A non-aqueous electrolyte cell which employs an alkali metal such as lithium for an anode active material, and an electrolyte composed of an organic solvent such as propylene carbonate, .gamma.-butyrolactone, dimethoxyethane, tetrahydrofuran, dioxolane, etc. with LiClO.sub.4, LiBF.sub.4, LiAsF.sub.6, LiPF.sub.6, LiCF.sub.3 SO.sub.3, etc. dissolved therein, has an advantage of providing high energy density. Because of this advantage, nowadays non-aqueous primary cells are used in small electronic appliances including watches and cameras, and non-aqueous secondary cells are used in portable apparatus such as portable telephones, portable personal computers, video movie recorders, etc.
The non-aqueous electrolyte cell is also characterized by long shelf life. This is because the alkali metal used as the anode active material reacts easily with electrolyte constituents owing to a high reactivity, thereby forming on the anode surface a passivating film which acts to suppress a reaction of self-discharge.

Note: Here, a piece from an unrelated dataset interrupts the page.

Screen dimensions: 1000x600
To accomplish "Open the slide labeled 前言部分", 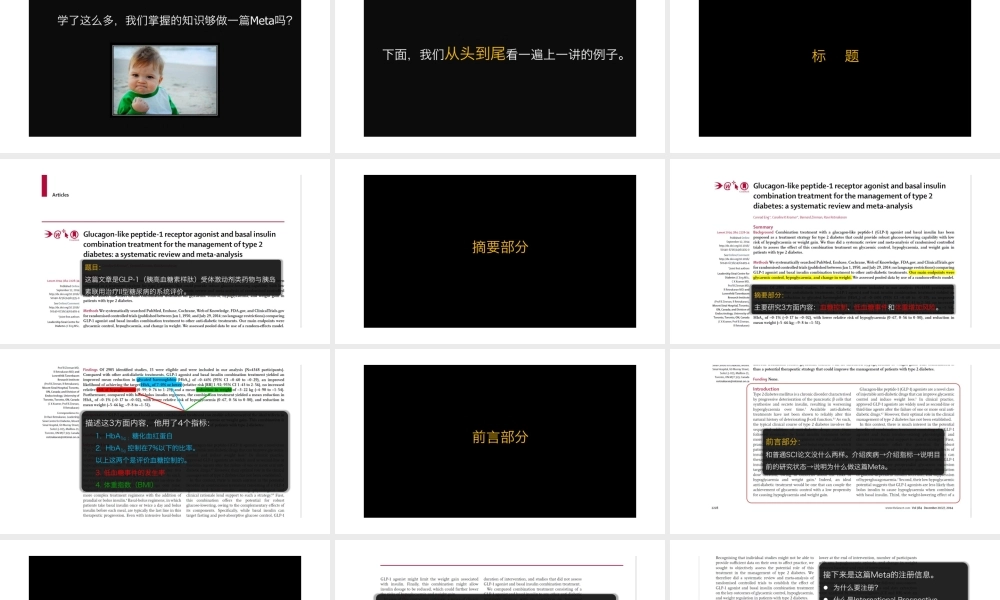I will click(x=498, y=437).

On the other hand, the alkali metal in a shape of tree branch, needle, fibril or similar appearance, generally known as dendrites, are deposited markedly on the anode surface during charging. This is because the passivating film acts to localize the deposition of the alkali metal in specific areas on the anode surface. Formation and subsequent growth of such dendrites has lead to a problem that the anode and a cathode are short-circuited internally. Furthermore, in a process of discharge, the dendrites are locally dissolved, resulting in discontinuities at various places and it becomes impossible to dissolve all of the alkali metal deposited during charging. This has lead to the further problem that the charge/discharge efficiency drops significantly.

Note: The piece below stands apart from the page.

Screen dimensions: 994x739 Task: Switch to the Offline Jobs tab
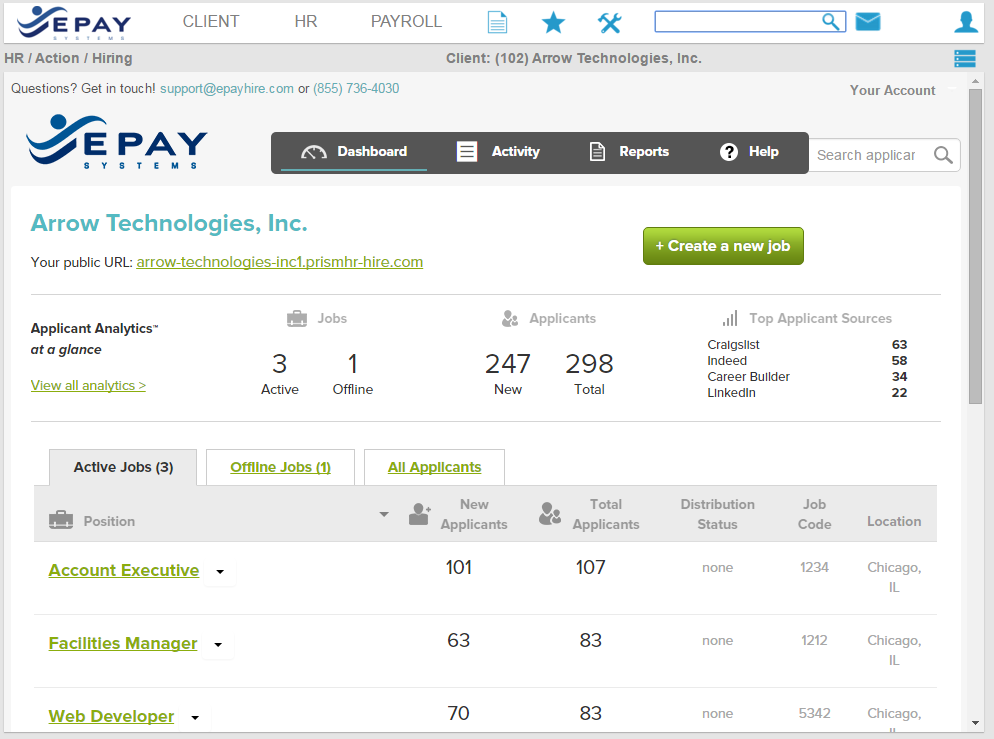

To suppress the formation of such dendrites during charging, a charging method is proposed, for example, in "Progress in Batteries and Solar Cells," Vol. 2, p. 54, 1979, in which, when lithium is used as the alkali metal, an anode potential is maintained higher than -50 mV with respect to an Li.sup.+ /Li electrode and the lithium is deposited under a mild condition at a current density held equal to or less than 0.3 mAh/cm.sup.2. Another method, which is proposed in "Electrochimica Acta," Vol. 3, p. 1715, 1985, involves using a mixture of a high-dielectric-constant substance such as propylene carbonate and a low-viscosity substance such as dimethoxyethane for the solvent of the electrolyte, thereby suppressing the formation of the dendrites while improving the charge/discharge efficiency.
However, the former method involving charge control is inferior in efficiency and consequently requires a long charge time.
On the other hand, when a mixture of the high-dielectric-constant substance and the low-viscosity substance is used for the solvent of the electrolyte, as in the latter method, the formation of the dendrites in charge/discharge cycles is suppressed while retaining a low self-discharge characteristic at room temperature. This method, however, involves problems in terms of characteristics under severe conditions expected in actual usage, such as rapid charge/discharge characteristics, charge/discharge characteristics at high temperatures of 60.degree. C. and above, shelf life at such high temperatures, or charge/discharge characteristics at low temperatures of -20.degree. C. and below. The deterioration of rapid charge/discharge characteristics and the deterioration of various characteristics at high temperatures are both attributed to acceleration of a formation of the dendrites and reaction between the solvent and the alkali metal used as the anode active material. The deterioration of characteristics at low temperatures is due to such factors as the decrease in reaction efficiency.
The present invention is directed to overcome the above-mentioned problems, and to provide a highly reliable anode for a non-aqueous electrolyte cell which has long shelf life and cycle life even under severe environmental conditions.